*Instructions for the task*
The reply should consist solely of the lines from the one with "Where should I" through the final line of the listing, copied exactly, with no pictures.

*Exercise input*
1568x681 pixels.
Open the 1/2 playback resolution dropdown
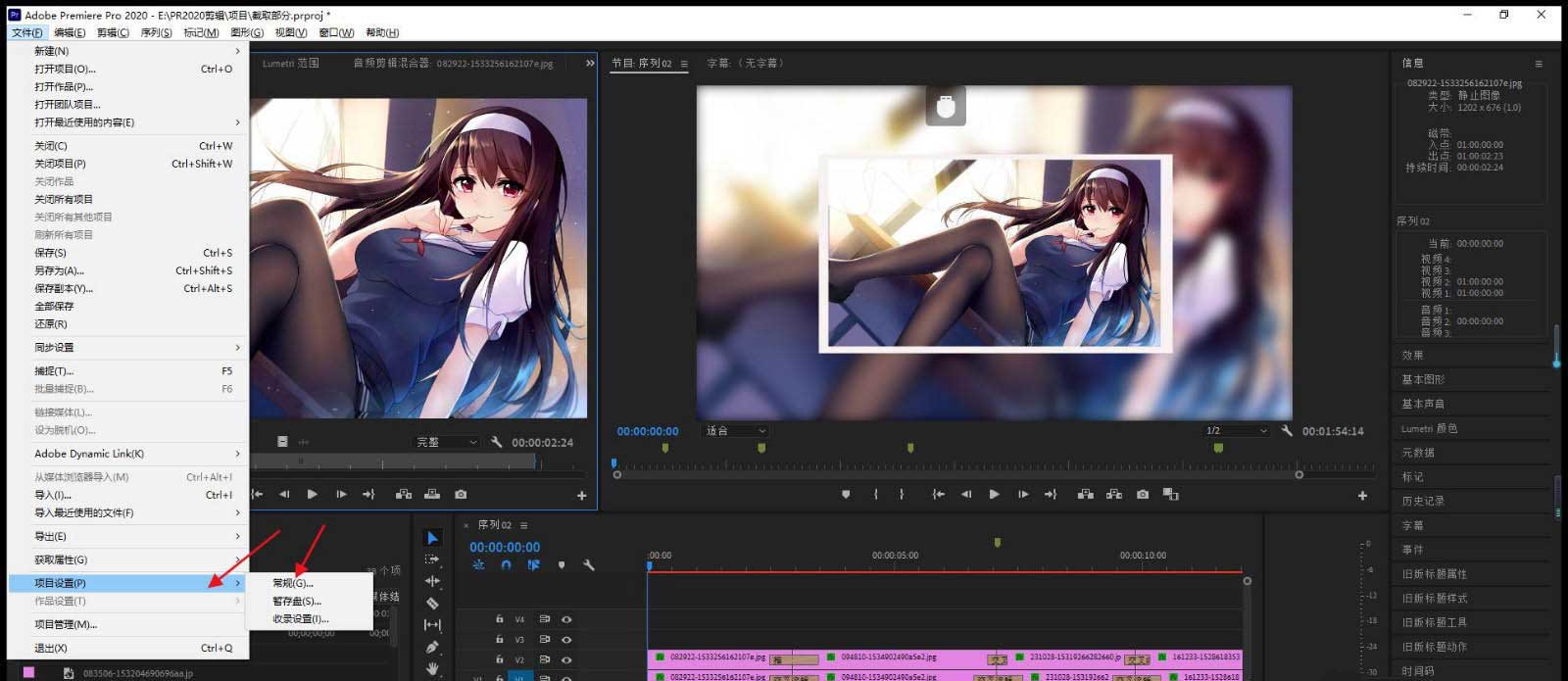pos(1235,431)
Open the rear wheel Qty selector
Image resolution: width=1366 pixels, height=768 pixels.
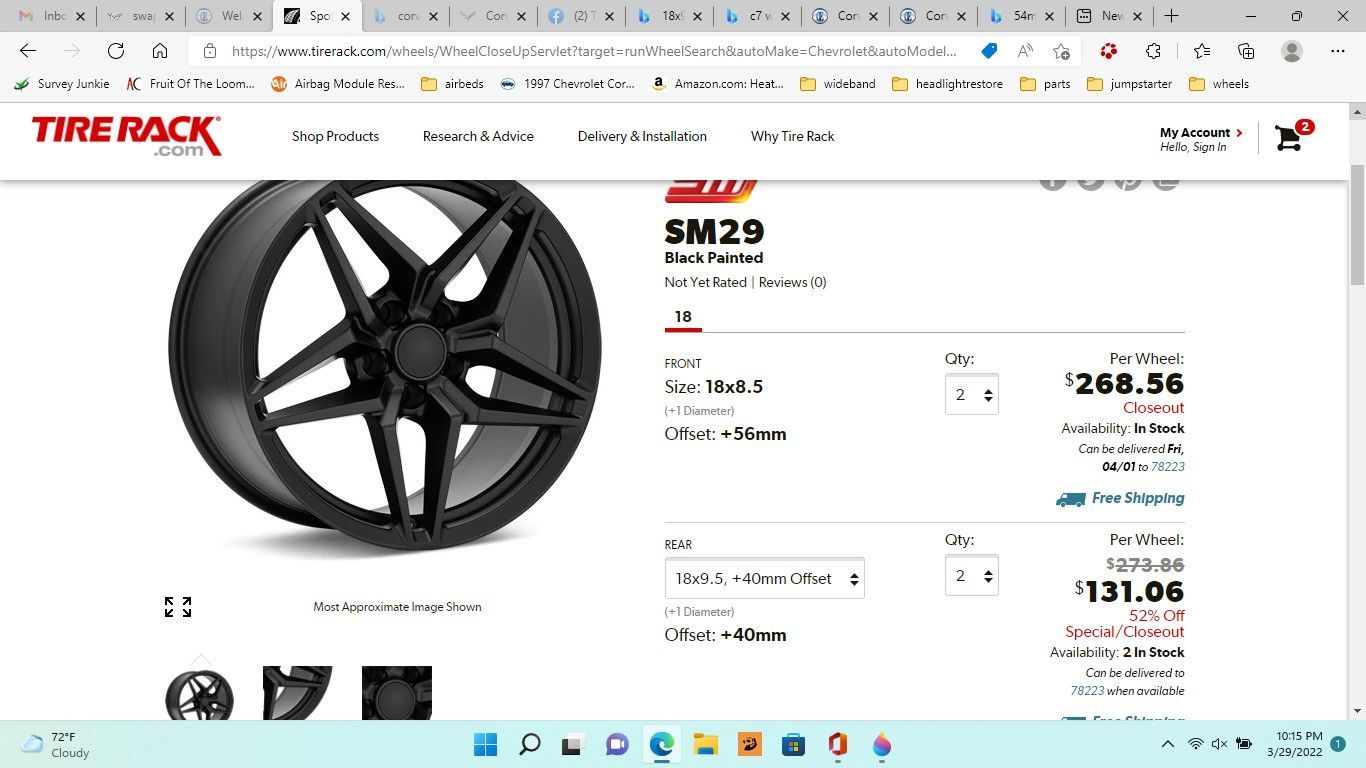(x=971, y=576)

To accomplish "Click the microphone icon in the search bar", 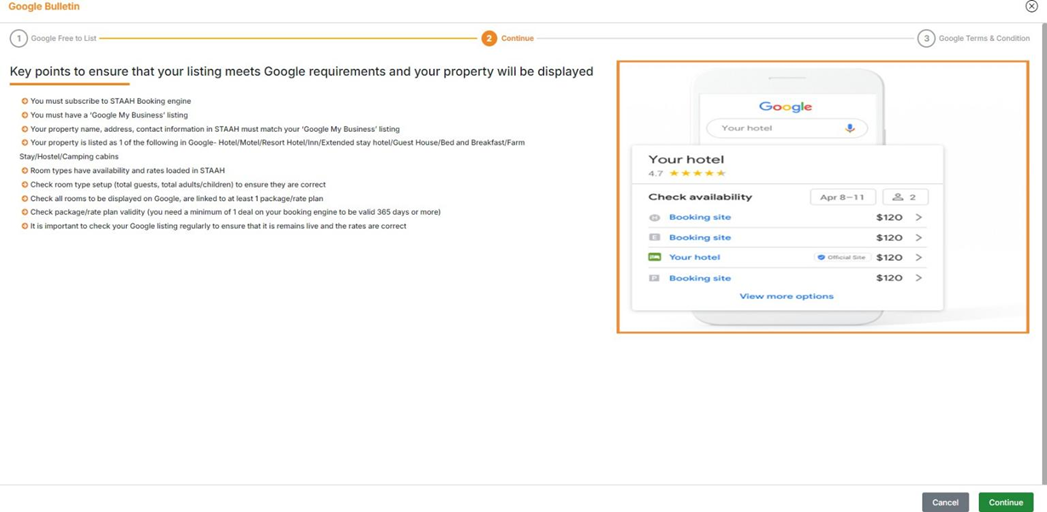I will tap(850, 128).
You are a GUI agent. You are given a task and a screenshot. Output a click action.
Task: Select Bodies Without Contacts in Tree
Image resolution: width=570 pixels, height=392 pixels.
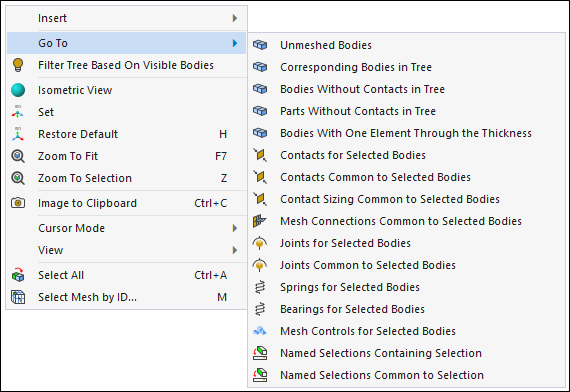(406, 89)
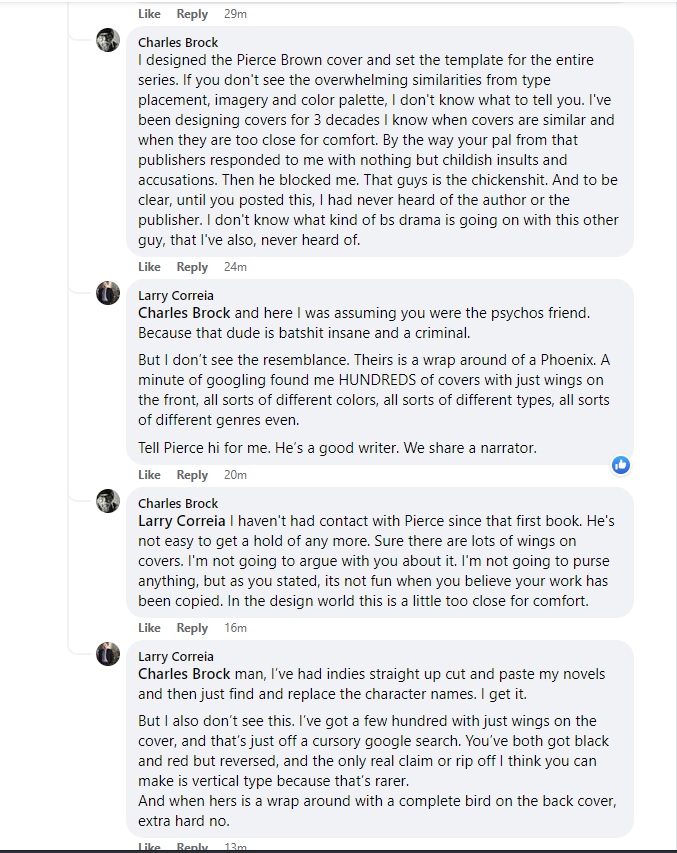Like the comment posted 29m ago
This screenshot has height=853, width=677.
(149, 14)
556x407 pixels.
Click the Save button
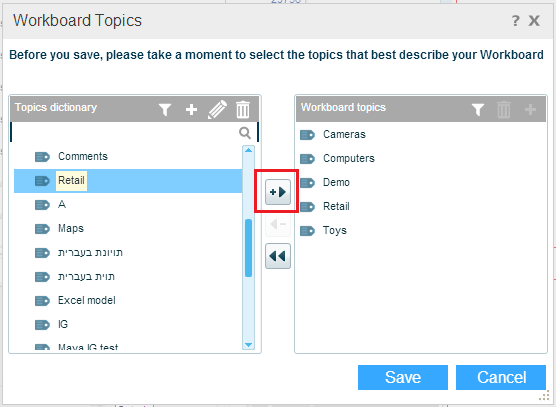tap(403, 377)
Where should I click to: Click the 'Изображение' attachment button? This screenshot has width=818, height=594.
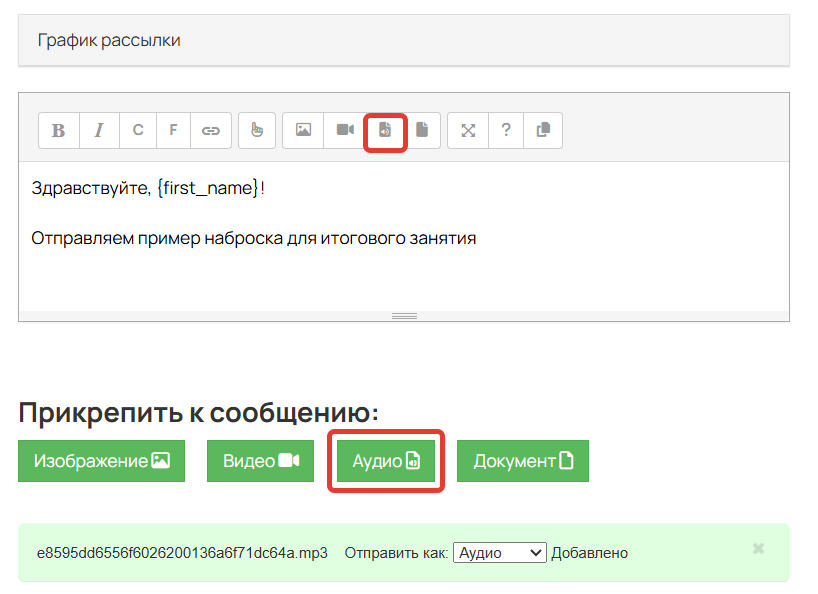pos(100,461)
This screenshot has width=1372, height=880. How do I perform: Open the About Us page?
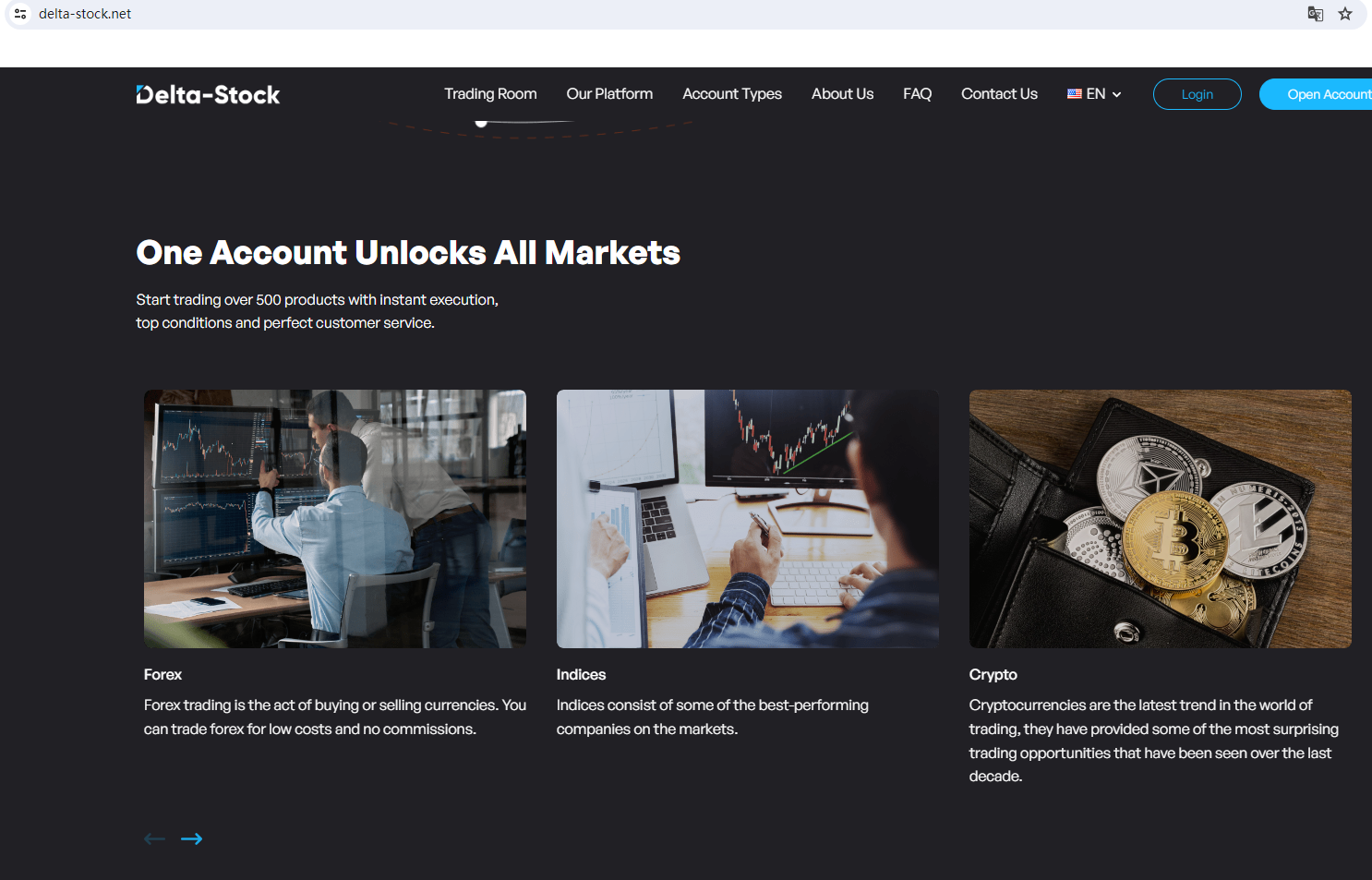(842, 94)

*Expected output*
Where should I click to: Click the 'Изображение' attachment button? This screenshot has width=818, height=594.
pos(100,461)
This screenshot has width=1372, height=880. How do I perform: Open the About Us page?
(842, 94)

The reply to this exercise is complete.